Life-Coaching

5 Ways a Life Coach Can Help You Get Unstuck!

By Tony Husted | Mar 4, 2020
Life Coaching| Achiever Network
Here are five ways a Life Coach can help you get unstuck and get you back on the path toward your goals!

A vast majority of people--probably all of us at some point--deal with a similar problem in life when it comes to their goals. Most people know what they want and even how to get it, but when it comes to moving forward, they have a tough time sticking with it. Or they make any kind of excuse to not get started or justify why they quit trying. If you are one of those people, you might consider getting a Life Coach.

Contrary to some myths that Life Coaching is simply someone telling you what to do, a skilled Life Coach listens and asks questions. In fact, the International Coach Federation (ICF), the largest coaching organization in the world, clearly states that the solutions should be elicited from the client (not the coach). Professional Life Coaches operate in an advice-free zone. A good Coach will bring out the best in you and help you focus on your goals, not boss you around or psychoanalyze you.

Here are five ways a Life Coach can help you get unstuck and get you back on the path toward your goals!

1. Listening for Structure

Many methods of listening are focused on the content of what the client is saying, like a reporter listening for who, what, when, and where. Coaches listen beyond the content and also on the structural components of what is being said, like language patterns (language that limits your power), hints at the bigger picture (suggests stumbling blocks), and how the client is thinking versus what they are thinking about. A Coach listening for these connections can help a client begin to think in different patterns, find new ways to organize the content, and create new solutions.

2. New Levels of Thinking

Albert Einstein is often quoted as saying, "You can't solve your problems with the same thinking that created them." A Coach is not limited by the same thinking the client may be stuck in. Coaches ask questions at different levels of thinking inspire a client to create new awareness. You cannot change what you are not aware of. For example, drawing the client's attention to different levels of abstraction (such as big picture to small details, from their actions to his self image), asking questions that offer different perspectives, or asking questions that filter different thinking styles (such as taking a critic's view of the situation) can inspire the client to grow outside of the thinking that created the problem.

3. Challenging Questions

One of the core competencies of a Coach (defined by the ICF) is direct communication. Part of this is asking questions that challenge a person's model of the world. For example, when a person makes a statement about how things are, such as a limiting statement about capabilities ("I'm not good at XXX"), the Coach can ask evocative questions that challenge the client to really examine whether their assumption is true and explore other possibilities ("When is a time you were good at XXX?").
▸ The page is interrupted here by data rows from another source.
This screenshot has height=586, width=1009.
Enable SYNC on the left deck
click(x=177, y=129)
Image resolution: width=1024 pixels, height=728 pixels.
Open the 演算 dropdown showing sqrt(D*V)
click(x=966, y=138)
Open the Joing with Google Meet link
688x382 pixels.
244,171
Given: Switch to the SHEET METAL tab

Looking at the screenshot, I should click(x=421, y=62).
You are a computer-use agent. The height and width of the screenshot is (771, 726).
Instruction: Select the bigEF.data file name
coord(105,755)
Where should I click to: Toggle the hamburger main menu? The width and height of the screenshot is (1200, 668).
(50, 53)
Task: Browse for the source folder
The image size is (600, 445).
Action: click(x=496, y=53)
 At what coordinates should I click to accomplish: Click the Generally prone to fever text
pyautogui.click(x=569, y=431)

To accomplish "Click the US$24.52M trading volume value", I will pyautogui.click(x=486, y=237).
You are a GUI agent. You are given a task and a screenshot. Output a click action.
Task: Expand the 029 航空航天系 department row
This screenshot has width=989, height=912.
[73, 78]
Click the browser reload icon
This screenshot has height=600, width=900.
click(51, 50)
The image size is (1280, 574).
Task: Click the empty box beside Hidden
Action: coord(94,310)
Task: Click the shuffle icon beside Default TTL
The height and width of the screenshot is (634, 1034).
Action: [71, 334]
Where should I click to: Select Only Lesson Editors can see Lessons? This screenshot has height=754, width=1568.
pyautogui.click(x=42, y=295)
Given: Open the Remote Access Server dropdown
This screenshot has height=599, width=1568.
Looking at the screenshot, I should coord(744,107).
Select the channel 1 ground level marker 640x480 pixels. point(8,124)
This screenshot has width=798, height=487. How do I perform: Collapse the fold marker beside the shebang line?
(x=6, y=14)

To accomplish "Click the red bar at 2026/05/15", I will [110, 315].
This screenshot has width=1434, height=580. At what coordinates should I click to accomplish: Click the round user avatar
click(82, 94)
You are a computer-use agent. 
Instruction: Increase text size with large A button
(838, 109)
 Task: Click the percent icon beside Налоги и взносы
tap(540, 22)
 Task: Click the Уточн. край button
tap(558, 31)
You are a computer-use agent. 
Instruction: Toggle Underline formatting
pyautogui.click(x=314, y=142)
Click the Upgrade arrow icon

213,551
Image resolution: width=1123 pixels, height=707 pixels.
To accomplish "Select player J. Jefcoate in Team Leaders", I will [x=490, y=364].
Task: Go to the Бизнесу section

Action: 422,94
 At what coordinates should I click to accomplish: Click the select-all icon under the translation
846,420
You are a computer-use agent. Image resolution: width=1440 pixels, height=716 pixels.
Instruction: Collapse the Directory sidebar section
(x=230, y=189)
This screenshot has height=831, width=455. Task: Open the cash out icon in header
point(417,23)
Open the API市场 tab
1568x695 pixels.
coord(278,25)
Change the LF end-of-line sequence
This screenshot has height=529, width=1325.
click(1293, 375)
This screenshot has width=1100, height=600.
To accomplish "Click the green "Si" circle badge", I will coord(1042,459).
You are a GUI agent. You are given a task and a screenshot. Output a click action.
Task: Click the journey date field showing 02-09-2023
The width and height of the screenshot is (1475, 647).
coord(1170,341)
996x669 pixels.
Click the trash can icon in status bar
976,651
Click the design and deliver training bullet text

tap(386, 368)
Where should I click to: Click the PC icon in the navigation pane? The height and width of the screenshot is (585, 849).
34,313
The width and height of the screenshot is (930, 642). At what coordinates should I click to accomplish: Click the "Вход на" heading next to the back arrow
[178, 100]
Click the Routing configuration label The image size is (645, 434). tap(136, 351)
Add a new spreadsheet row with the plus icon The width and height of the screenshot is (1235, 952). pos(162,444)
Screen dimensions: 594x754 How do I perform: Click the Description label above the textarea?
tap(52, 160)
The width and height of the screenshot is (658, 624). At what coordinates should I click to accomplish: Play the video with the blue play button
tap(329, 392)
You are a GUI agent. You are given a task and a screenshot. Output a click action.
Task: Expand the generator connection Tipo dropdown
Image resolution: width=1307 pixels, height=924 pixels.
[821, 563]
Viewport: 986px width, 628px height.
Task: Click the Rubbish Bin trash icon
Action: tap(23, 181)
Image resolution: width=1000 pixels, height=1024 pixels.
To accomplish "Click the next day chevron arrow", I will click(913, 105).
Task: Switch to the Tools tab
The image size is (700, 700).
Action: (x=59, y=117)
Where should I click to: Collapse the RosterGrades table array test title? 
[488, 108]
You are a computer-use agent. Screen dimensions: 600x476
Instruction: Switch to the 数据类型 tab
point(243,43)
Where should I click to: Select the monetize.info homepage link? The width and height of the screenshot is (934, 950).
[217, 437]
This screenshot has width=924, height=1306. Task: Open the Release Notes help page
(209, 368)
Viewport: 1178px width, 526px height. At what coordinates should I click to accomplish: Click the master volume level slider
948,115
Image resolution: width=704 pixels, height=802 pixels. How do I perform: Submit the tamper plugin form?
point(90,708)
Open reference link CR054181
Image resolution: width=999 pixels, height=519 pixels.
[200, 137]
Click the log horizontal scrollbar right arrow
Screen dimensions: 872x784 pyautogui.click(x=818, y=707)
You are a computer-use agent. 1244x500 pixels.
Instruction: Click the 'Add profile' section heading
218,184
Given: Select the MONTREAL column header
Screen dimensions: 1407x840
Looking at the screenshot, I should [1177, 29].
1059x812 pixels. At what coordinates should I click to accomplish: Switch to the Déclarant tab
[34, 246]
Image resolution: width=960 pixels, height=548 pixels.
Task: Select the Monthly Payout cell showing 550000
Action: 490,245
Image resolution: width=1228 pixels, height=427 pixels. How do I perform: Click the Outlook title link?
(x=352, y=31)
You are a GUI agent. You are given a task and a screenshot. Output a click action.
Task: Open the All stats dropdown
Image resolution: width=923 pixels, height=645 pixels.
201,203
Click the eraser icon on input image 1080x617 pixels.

Through these challenging questions, a client's limiting beliefs about their environment, actions, capabilities, choices, what is truly important, their self-identity, and what is possible in the world can be addressed, clearing the way for committed action.

4. Outside Viewpoint

In most cases a Coach is like a neutral third party that is not involved in the client's day-to-day life. The Coach operates from an outside position, is responsible for facilitating a conversation, and is not affected by or invested in the choices the client makes. As a neutral observer, the Coach respects the client as highly creative, capable, resilient, and powerful. Sometimes the major limiting factors for a person are the people closest to them. Out of a sense of trying to protect a person from failure, these people can be critical and create resistance, doubt, and a loss of motivation. Sometimes, this happens entirely inside a client's own mind--have you ever talked yourself out of trying something because you thought you would fail? A Coach lifts up the client by believing in him or her, and this belief comes through in the positive, possibility-oriented, future-focused questions that are asked.

5. Independent Accountability

There is a common misconception that one of a Coach's major roles is as accountability partner--a taskmaster to hold your feet to the fire until you get stuff done. The client sets goal and action plan, and then the Coach holds them accountable. This method is problematic because after the coaching relationship ends (many Coaches work with a client for three to six months), the client is left without a supportive accountability structure. A masterful helps a client create structures of self-accountability and positive accountability from supportive people. A Coach invites the client to find positive (not punitive) structures of accountability. (For punitive accountability, if the client doesn't follow through there is a punishment, and these only work while the threat of punishment is real.) Because the coaching relationship isn't meant to last forever.

A highly skilled Coach is a catalyst that helps activate a client start taking action, get back into action, and change and grow.